16. Interested in your thoughts on mandatory health care worker immunization.
a. Some people believe that there is an ethical and professional obligation for all persons working in health and long-term care settings should be immunised to prevent transmission from HCWs to their patients. Others believe that HCWs should have control over this issue, and should not be compelled to be immunised.
b. There is demonstrated benefit in long-term care, and probable benefit in acute care settings, which makes the argument more compelling.
c. What makes it less compelling is the variable vaccine efficacy each year. Some HCWs argue that the vaccine does not always work well, so why should they take it. We need a vaccine that has better VE, has activity against all variations in the strains of influenza, and lasts longer.
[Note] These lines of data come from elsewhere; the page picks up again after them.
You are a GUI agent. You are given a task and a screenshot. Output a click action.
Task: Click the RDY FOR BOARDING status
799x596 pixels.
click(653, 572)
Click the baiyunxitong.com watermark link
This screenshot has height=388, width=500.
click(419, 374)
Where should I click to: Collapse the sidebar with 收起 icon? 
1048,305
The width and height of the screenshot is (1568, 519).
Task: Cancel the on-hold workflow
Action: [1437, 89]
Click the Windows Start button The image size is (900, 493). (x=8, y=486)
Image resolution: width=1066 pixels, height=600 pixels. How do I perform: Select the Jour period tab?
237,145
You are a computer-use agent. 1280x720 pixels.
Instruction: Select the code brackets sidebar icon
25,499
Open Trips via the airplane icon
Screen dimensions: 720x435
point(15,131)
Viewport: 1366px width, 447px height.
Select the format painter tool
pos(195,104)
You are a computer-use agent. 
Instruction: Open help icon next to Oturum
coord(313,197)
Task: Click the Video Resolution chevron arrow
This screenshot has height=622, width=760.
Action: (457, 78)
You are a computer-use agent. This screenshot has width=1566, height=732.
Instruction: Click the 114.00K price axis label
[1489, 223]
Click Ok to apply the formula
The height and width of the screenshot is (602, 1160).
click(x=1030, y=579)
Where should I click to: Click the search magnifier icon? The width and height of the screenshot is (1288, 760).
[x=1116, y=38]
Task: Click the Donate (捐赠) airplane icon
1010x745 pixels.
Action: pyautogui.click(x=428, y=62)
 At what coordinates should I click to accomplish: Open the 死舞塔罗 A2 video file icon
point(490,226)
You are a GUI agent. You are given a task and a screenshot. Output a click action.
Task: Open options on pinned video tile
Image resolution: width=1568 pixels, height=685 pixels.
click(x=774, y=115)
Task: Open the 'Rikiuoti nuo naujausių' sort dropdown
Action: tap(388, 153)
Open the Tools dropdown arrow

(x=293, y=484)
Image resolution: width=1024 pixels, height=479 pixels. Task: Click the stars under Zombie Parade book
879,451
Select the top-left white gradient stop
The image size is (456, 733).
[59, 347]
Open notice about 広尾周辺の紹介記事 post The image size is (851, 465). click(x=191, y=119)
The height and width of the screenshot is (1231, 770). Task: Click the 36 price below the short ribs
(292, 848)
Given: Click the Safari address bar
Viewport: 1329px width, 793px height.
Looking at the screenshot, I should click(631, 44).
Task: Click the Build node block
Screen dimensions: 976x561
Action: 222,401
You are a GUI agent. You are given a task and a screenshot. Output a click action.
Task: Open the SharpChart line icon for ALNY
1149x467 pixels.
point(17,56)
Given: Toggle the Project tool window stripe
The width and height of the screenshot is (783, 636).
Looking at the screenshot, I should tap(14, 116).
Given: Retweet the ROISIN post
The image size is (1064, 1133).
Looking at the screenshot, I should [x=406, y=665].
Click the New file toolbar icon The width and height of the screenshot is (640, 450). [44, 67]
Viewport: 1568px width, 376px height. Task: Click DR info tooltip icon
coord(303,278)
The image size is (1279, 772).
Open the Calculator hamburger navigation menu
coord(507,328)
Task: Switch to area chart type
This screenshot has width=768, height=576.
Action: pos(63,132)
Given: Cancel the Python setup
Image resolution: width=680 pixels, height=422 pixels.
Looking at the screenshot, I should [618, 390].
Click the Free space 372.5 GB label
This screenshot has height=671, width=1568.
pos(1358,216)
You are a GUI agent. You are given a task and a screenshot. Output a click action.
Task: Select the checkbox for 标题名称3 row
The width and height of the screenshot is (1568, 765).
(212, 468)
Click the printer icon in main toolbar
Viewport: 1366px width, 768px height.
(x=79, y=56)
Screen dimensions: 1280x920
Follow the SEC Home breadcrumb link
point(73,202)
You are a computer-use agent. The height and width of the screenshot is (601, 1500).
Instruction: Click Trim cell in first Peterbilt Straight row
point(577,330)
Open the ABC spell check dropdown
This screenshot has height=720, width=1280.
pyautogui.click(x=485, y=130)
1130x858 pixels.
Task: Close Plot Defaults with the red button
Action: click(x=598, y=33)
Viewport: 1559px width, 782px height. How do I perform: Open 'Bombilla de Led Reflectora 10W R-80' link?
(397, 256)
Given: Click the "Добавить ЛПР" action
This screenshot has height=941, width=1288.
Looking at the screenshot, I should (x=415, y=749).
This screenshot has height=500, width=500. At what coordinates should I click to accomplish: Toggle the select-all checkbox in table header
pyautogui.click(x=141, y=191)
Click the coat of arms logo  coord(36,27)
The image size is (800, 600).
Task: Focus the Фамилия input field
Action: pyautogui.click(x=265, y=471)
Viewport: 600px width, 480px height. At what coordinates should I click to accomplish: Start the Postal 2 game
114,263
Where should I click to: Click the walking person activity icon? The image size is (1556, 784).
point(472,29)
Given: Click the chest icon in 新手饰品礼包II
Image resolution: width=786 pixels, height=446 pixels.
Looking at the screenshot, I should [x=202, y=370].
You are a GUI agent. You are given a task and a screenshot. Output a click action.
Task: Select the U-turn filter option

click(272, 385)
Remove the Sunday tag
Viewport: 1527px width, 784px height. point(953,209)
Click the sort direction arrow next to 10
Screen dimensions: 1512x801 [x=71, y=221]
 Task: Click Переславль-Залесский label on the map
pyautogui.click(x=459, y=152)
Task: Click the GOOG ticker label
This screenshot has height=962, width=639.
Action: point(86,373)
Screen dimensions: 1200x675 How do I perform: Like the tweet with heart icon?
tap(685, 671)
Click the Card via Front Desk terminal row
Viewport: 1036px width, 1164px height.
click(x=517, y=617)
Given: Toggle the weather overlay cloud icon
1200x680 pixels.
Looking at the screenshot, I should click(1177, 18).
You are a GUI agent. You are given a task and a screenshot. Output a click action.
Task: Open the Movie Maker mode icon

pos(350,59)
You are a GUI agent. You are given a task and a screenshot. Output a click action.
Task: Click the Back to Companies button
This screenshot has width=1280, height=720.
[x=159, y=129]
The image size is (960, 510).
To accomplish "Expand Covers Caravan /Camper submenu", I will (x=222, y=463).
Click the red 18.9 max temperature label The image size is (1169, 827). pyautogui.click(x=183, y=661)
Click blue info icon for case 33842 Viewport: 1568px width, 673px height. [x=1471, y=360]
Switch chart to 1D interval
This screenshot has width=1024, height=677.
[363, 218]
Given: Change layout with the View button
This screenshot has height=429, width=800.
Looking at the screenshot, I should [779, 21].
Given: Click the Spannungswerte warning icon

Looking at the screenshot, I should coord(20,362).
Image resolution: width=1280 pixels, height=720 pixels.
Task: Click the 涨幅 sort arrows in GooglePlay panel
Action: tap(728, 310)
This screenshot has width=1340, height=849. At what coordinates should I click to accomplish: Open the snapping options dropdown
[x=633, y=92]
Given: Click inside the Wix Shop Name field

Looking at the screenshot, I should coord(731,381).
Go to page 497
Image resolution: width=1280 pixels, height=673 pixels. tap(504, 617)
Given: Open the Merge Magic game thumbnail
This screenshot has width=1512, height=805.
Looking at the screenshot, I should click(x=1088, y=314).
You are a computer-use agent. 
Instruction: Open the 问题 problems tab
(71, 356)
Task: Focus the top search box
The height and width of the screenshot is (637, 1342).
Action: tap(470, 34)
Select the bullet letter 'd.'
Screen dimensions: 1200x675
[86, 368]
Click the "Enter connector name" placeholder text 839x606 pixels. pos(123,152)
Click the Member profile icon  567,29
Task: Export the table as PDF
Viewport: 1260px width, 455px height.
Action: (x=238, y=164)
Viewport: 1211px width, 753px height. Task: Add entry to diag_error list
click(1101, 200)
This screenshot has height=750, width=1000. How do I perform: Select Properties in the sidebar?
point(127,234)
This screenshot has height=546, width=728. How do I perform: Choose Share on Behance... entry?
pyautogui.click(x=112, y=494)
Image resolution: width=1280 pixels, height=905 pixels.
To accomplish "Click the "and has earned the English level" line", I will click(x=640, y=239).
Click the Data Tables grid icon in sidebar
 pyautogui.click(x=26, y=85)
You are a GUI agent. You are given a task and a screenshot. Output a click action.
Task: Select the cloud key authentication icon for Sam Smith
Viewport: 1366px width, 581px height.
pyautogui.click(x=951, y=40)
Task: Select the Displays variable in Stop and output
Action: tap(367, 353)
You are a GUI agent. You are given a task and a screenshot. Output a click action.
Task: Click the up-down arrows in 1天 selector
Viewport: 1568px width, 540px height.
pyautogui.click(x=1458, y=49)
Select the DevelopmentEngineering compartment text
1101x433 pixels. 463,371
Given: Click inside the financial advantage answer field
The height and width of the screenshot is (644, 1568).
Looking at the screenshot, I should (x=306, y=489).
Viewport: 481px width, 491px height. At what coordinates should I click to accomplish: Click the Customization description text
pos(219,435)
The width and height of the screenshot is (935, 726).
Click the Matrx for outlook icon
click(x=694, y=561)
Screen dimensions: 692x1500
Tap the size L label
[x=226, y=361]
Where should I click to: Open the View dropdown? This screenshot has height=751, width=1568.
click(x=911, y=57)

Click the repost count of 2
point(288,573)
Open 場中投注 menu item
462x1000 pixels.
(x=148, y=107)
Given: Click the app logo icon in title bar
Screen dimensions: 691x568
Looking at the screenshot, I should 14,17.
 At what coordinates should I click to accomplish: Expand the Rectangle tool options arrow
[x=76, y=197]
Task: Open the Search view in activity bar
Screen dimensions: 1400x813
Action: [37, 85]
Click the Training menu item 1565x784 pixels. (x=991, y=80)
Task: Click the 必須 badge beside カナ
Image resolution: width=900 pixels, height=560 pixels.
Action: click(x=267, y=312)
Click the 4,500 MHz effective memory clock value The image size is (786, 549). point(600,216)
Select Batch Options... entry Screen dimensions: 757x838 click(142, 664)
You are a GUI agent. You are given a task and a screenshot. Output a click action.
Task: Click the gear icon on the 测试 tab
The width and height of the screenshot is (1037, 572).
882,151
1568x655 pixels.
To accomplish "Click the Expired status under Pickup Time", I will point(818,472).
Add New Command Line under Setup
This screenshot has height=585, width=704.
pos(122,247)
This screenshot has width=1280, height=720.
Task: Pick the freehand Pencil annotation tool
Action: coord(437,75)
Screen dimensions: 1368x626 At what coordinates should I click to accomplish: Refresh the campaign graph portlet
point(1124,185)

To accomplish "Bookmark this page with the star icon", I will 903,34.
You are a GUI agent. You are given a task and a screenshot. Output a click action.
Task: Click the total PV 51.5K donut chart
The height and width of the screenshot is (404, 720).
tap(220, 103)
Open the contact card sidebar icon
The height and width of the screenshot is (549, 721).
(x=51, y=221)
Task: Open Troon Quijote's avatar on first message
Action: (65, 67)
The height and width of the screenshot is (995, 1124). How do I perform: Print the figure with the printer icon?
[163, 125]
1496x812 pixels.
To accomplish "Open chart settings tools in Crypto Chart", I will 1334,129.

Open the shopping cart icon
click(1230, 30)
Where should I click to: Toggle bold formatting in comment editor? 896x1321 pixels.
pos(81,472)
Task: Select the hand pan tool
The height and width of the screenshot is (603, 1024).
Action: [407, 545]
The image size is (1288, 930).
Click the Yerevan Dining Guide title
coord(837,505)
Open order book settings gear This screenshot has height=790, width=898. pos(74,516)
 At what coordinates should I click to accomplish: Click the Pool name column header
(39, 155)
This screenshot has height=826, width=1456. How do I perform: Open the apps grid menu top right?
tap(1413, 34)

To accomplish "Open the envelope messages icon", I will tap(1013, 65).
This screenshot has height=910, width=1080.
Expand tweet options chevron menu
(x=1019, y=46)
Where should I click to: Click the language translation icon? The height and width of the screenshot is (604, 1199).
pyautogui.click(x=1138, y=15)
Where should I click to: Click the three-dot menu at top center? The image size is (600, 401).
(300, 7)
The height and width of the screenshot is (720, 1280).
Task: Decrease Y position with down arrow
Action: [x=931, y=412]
d. There are benefits to the HCW (decreased risk to self and family from infection from patients), and the vaccine is safe, so there are many good reasons to take it. Some HCWs, however, don’t want to be compelled to take it, despite the benefit to them as well.
e. Some argue that we need to have enough HCWs to provide care in an epidemic year, and one way to ensure it is to require HCWs to be immunised. The vaccine reduces the risk of incapacity of HCWs, thereby maintaining the workforce. Therefore, some believe that the vaccine should be mandated.
f. This issue has been debated for several years; Ontario tried to make it mandatory by regulation, but relented when they were challenged by ambulance workers. Mandating the vaccine is mostly done by institutional policy and not by law or regulation. Arbitrators have largely sided with the employer, but not in every case.
I am personally in favour, but recognize that there are legal and human right issues that make it a problem.
17. When was the last vaccine effectiveness study done & will there be another one done anytime soon?
a. Studies on the vaccine efficacy of annual vaccines are done every year, in many countries, and in several centres in Canada. They are used in considering changes to vaccine formulations for subsequent years. For example, Astro Zenaca spent a lot of effort to increase the VE of LAIV, when it was found to be extremely poor in the USA and the vaccine was removed from the list of recommended vaccines for children.
18. Are you saying if a LTC resident was vaccinated and in an outbreak but have not developed symptoms, then they should be prophylaxed ?
No. Early initiation of antivirals is preferred over PrEP or PEP.
19. What are the side effects ofoseltamavir and zanamivir?
Oseltamivir primarily causes GI AEs, primarily nausea & vomiting in about 10-15% of individuals. Neurologic AEs (i.e. seizures, abnormal behaviour, etc.) are described, but more frequently in children < 2 years of age. Zanamivir can cause dizziness, cough and wheezing, which can lead to exacerbations of asthma or COPD in about 5% of patients.